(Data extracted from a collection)
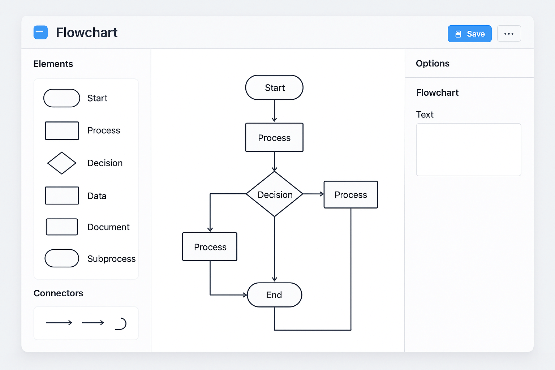555x370 pixels.
Task: Select the End node on canvas
Action: click(274, 295)
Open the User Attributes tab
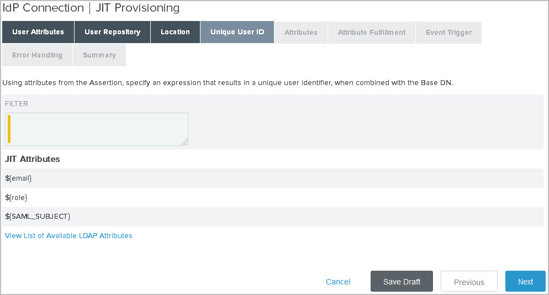Viewport: 549px width, 295px height. pos(38,32)
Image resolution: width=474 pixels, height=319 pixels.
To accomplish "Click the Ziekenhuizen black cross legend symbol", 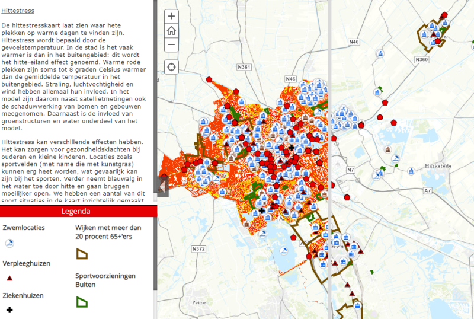I will click(9, 309).
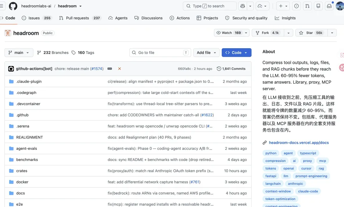The width and height of the screenshot is (344, 207).
Task: Expand commit message ellipsis icon
Action: [110, 69]
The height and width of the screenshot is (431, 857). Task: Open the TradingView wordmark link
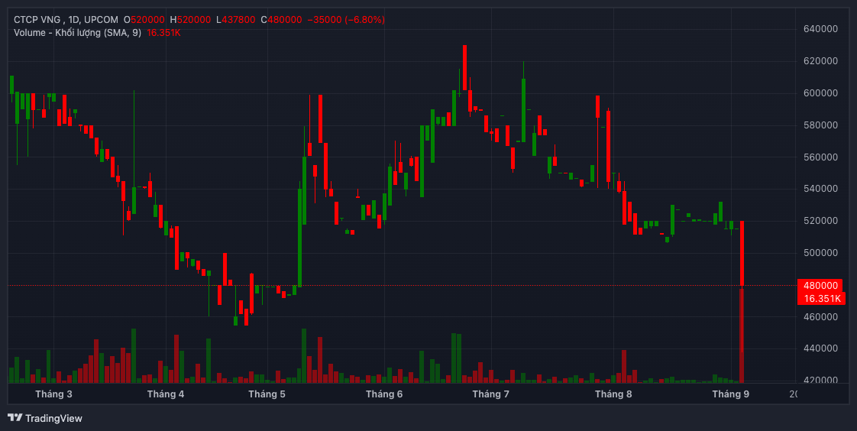pos(53,418)
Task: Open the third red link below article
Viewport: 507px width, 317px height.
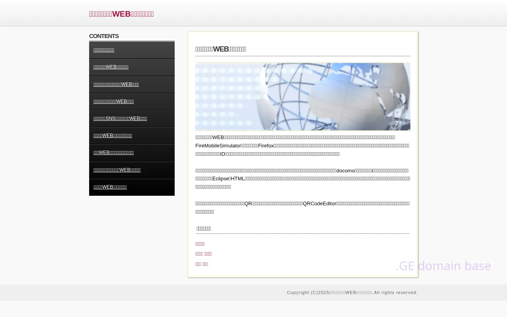Action: [x=202, y=264]
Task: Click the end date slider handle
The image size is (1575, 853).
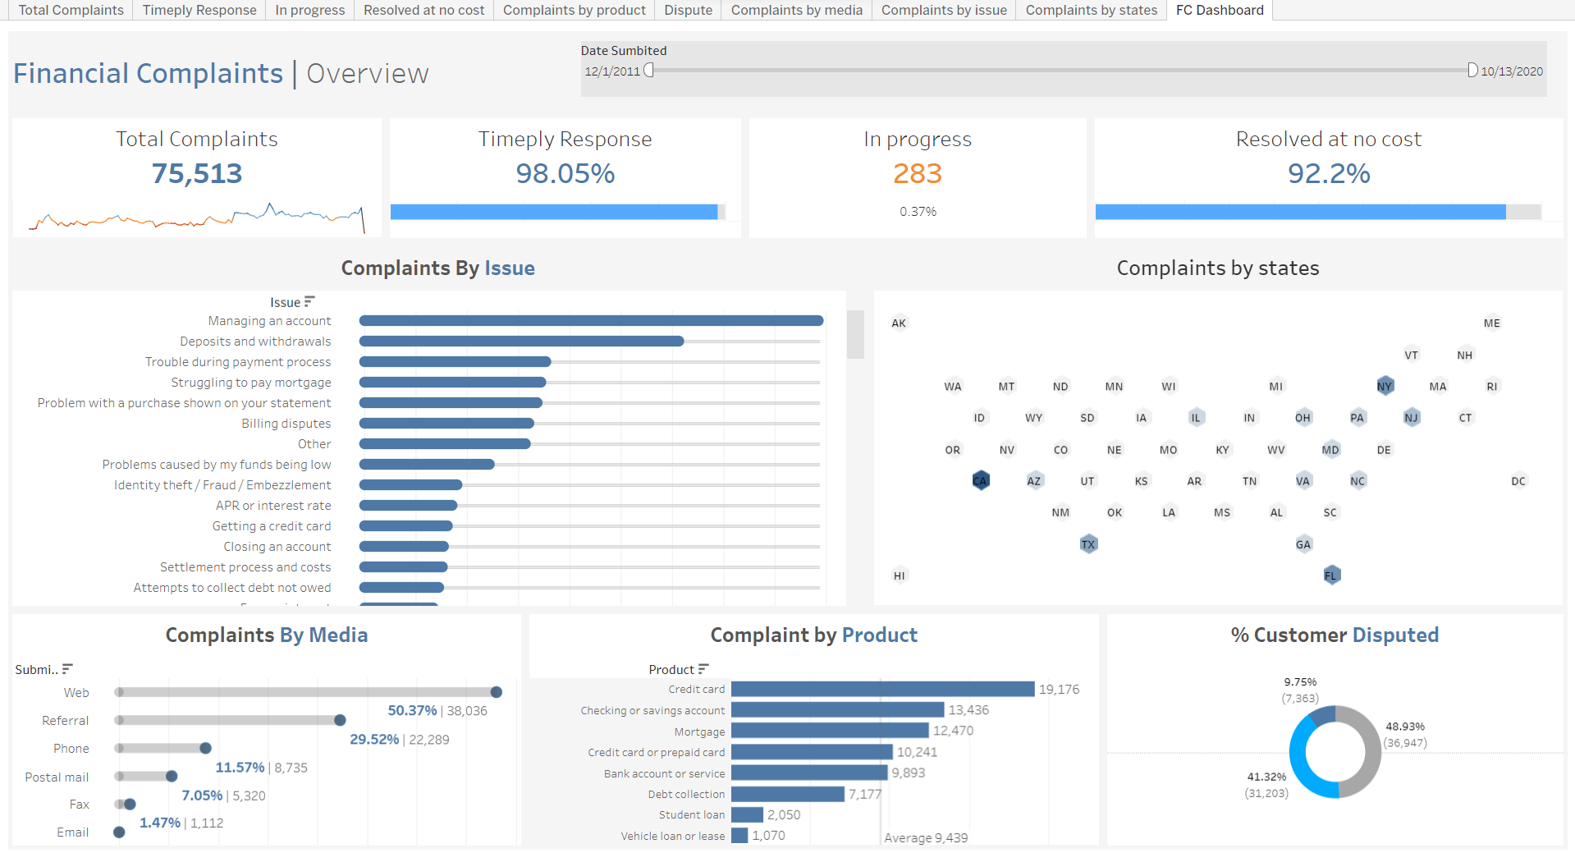Action: (x=1472, y=71)
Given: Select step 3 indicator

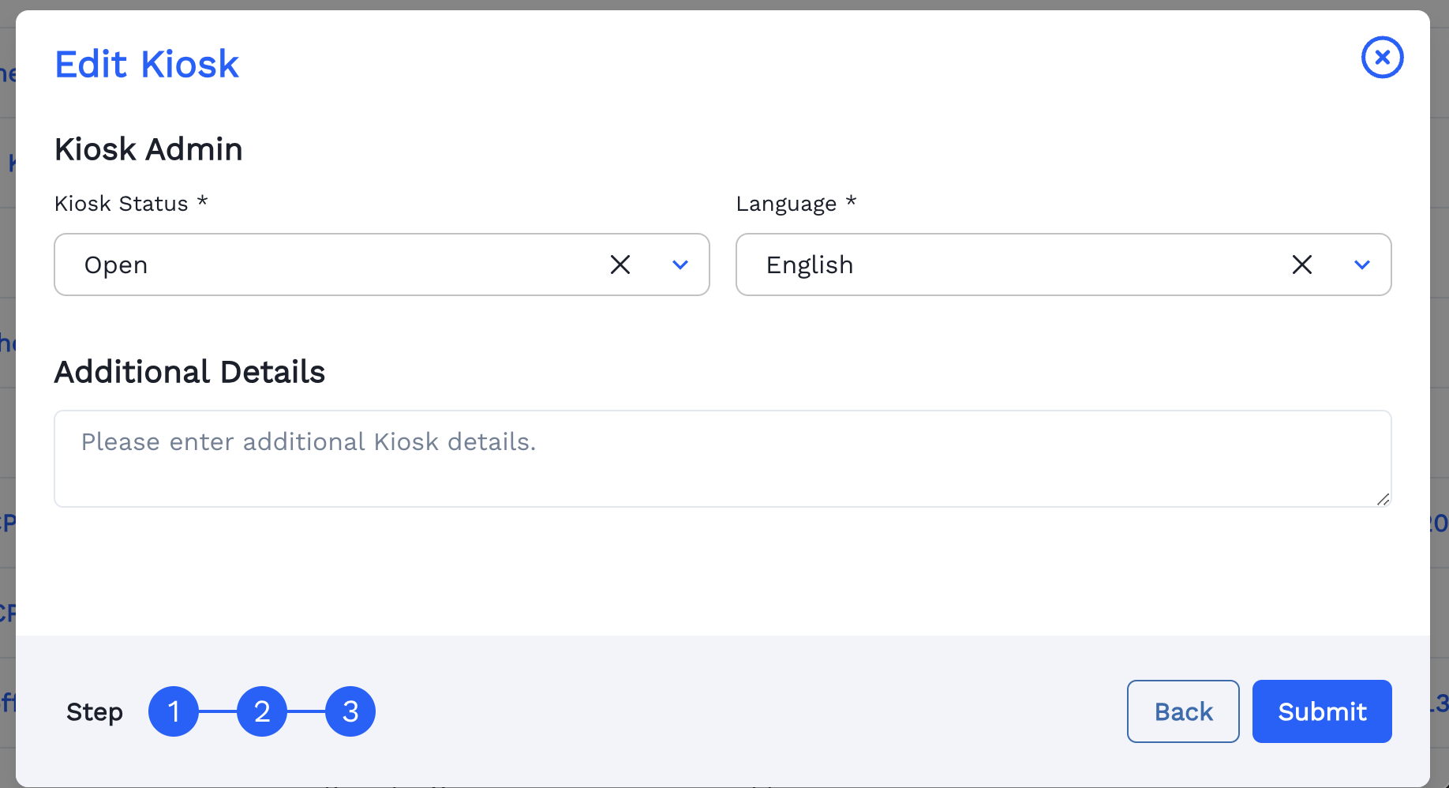Looking at the screenshot, I should [x=350, y=711].
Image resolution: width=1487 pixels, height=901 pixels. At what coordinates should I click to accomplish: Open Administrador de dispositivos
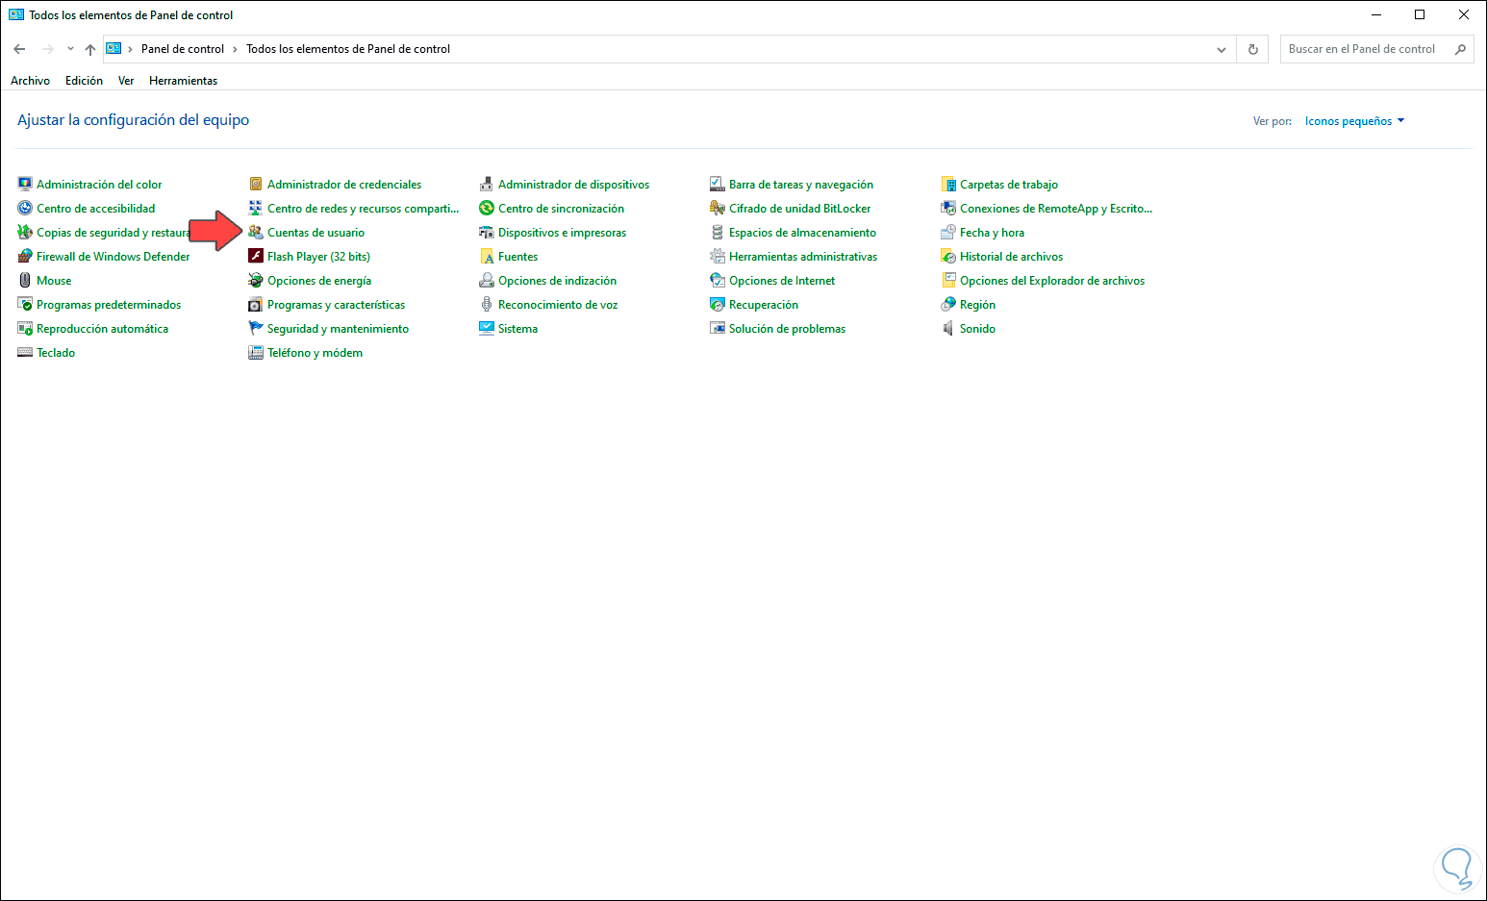(x=573, y=184)
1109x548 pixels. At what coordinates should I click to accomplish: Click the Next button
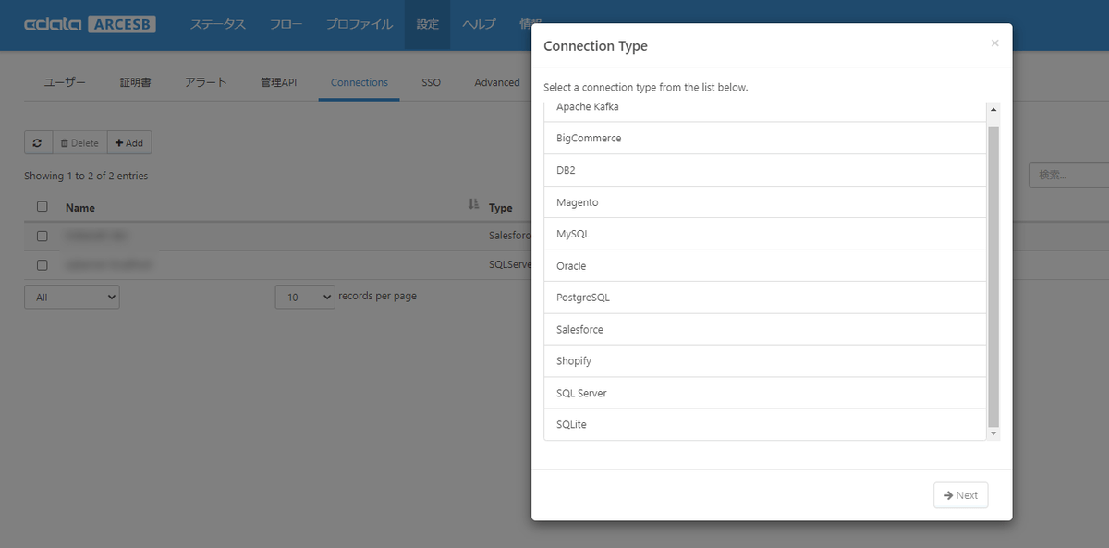[x=960, y=495]
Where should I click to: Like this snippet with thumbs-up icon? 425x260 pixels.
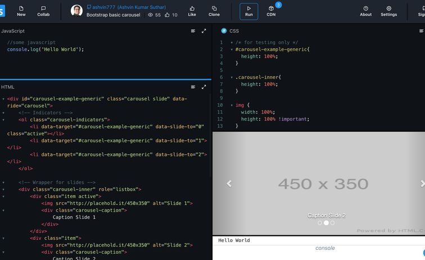pos(192,11)
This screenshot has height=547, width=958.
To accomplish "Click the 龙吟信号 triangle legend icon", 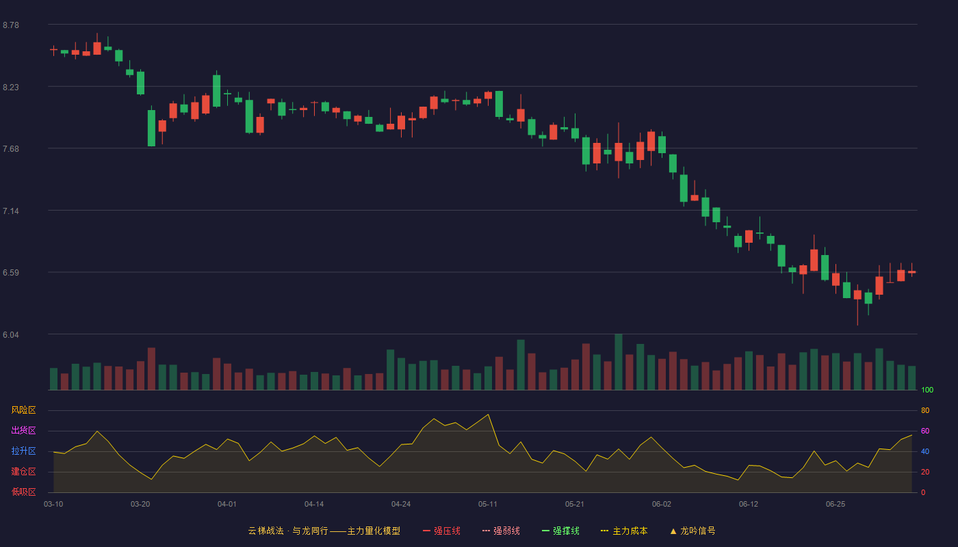I will (x=673, y=531).
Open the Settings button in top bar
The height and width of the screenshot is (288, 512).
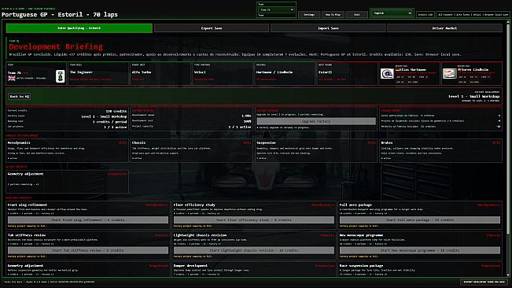tap(309, 14)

Work instruction — Pictures are not part of the answer. Restate word for word the lines from the one with "The height and width of the screenshot is (288, 512)." through the last line of the records.

Written solution —
The height and width of the screenshot is (288, 512).
tap(309, 14)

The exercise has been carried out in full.